When surgery is needed, timing matters. For fractures with confirmed muscle entrapment, repair happens quickly, averaging under two days in one review of surgical cases. In about a third of cases, the decision to operate is based on fracture size alone, even without current symptoms, because a large enough defect is expected to cause a sunken appearance as healing progresses. For less urgent cases, surgeons often wait a week or two to let swelling resolve before reassessing.
What Recovery Looks Like
For fractures managed without surgery, most of the healing happens over four to six weeks as the bone knits together. Swelling and bruising typically improve within the first one to two weeks. Numbness along the cheek can take weeks to months to resolve, and in some cases it becomes permanent if the nerve was significantly damaged.
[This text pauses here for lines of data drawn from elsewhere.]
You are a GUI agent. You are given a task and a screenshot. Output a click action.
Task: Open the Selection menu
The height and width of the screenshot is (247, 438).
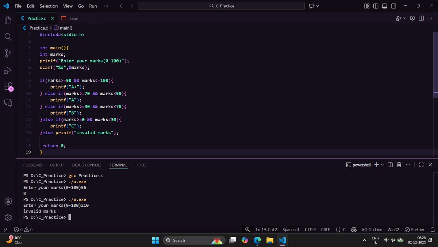(x=49, y=6)
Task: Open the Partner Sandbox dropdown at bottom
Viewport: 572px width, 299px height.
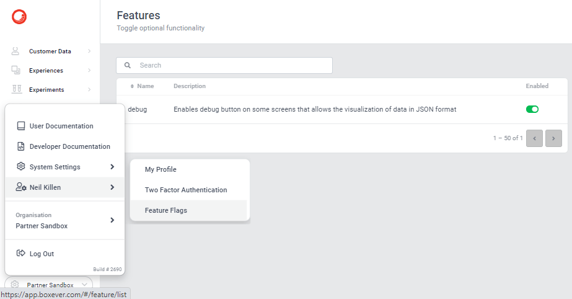Action: 50,285
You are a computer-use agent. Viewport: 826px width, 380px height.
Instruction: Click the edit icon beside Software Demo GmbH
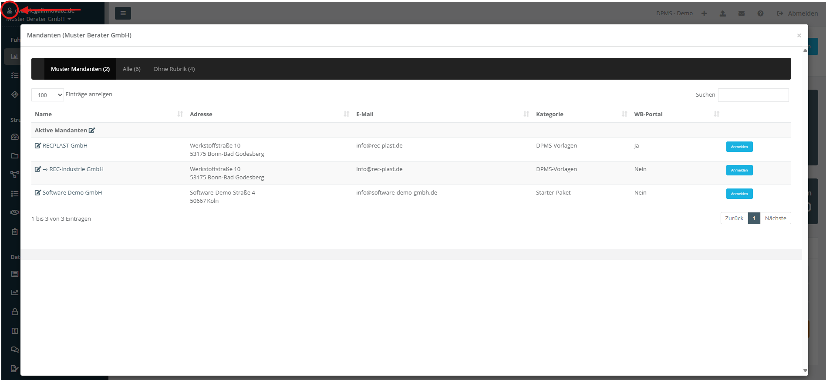pos(38,193)
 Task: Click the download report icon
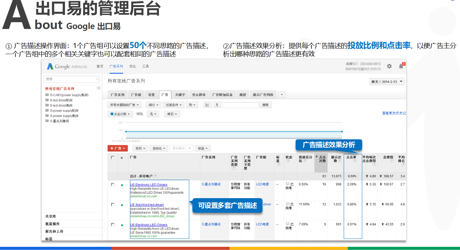[x=217, y=105]
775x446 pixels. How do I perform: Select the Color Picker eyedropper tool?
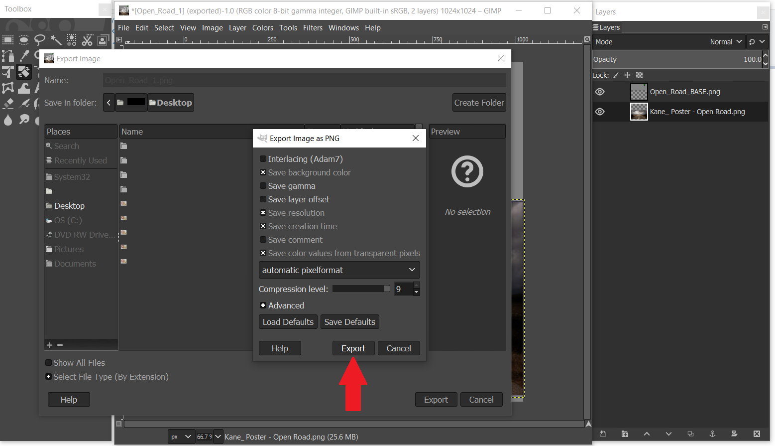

After surgery, the recovery timeline is similar for the bone itself, but there are additional considerations. Surgeons often place a small implant to reconstruct the orbital floor, and potential complications include infection of that implant, implant shifting, worsening double vision, lower eyelid pulling downward, and in rare cases (occurring in roughly 0.2% to 0.4% of surgeries), bleeding behind the eye that can threaten vision.
One important rule during recovery: do not blow your nose. The orbital floor sits directly above the sinus, and blowing your nose can force air from the sinus up through the fracture and into the tissue around your eye, causing sudden swelling and potentially introducing bacteria. Sneezing with your mouth open, avoiding straining, and sleeping with your head slightly elevated all help reduce pressure in the area while the bone heals.